begin Passage provided
Referring to FIG. 1, the high-bandwidth memory may include a buffer die 20 including a lower control circuit and a plurality of semiconductor chips 190, 290, 390 and 490 sequentially stacked on the buffer die 20. An adhesive material 60 may be interposed between the buffer die 20 and the semiconductor chip 190, and between the semiconductor chips 190, 290, 390 and 490. In some example embodiments, the adhesive material 60 may cover sidewalls of the buffer die 20 and the semiconductor chips 190, 290, 390 and 490. A sealing member 600 may be formed on a stacked structure including the buffer die 20 and the semiconductor chips 190, 290, 390 and 490. In some example embodiments, the sealing member 600 may be formed on the adhesive material 60. The semiconductor chips 190, 290, 390, and 490 may be memory chips. For example, the semiconductor chips 190, 290, 390, and 490 may be DRAM chips. Sequentially stacked semiconductor chips on the buffer die 20 are referred to as first to fourth semiconductor chips in order.

Through silicon vias (TSVs) 130 may be included in the buffer die 20 and the semiconductor chips 190, 290, 390 and 490. Through silicon vias (TSVs) 130 may pass through the buffer die 20 and the semiconductor chips 190, 290, 390 and 490, respectively. The through silicon vias 130 may be bonded to each other using bump pads 50, 52, 120, 140 and 142 and solder bumps 160 and 162. Therefore, the plurality of semiconductor chips 190, 290, 390 and 490 may be bonded to each other, and may be stacked in the vertical direction.

The bump pads 50, 52, 120, 140 and 142 may include a lower bump pad 120, first bump pads 50 and 140 and second bump pads 52 and 142, according to positions thereof.

A plurality of lower bump pads 120 may be disposed on a first surface of substrate 100 included in each of the semiconductor chips 190, 290, 390 and 490. The first and second bump pads 50, 52, 140 and 142 may be disposed on a second surface opposite to the first surface of the substrate 10 or 100 included in each of the semiconductor chips 190, 290, 390 and 490 and buffer die 20. The first bump pads 50 and 140 may serve as a signal transmission pad, and the second bump pads 52 and 142 may serve as the signal transmission pad and a thermal path pad for reducing thermal resistance. Each of the second bump pads 52 and 142 may have an upper surface area greater than an upper surface area of each of the first bump pads 50 and 140.
end Passage provided
- [Given request 1]: Return the span of the high-bandwidth memory passage from "Through silicon vias (TSVs) 130 may be" to "the vertical direction." verbatim.
begin Source records
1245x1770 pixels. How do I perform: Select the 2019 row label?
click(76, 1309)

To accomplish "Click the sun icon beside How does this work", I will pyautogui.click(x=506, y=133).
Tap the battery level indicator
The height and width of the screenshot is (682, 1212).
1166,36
end Source records
- [Given request 2]: Retype all of the rows under Records above, character for character.

- [Response 1]:
Through silicon vias (TSVs) 130 may be included in the buffer die 20 and the semiconductor chips 190, 290, 390 and 490. Through silicon vias (TSVs) 130 may pass through the buffer die 20 and the semiconductor chips 190, 290, 390 and 490, respectively. The through silicon vias 130 may be bonded to each other using bump pads 50, 52, 120, 140 and 142 and solder bumps 160 and 162. Therefore, the plurality of semiconductor chips 190, 290, 390 and 490 may be bonded to each other, and may be stacked in the vertical direction.

- [Response 2]:
1245x1770 pixels. How do I perform: Select the 2019 row label?
click(76, 1309)

To accomplish "Click the sun icon beside How does this work", I will pyautogui.click(x=506, y=133).
Tap the battery level indicator
The height and width of the screenshot is (682, 1212).
1166,36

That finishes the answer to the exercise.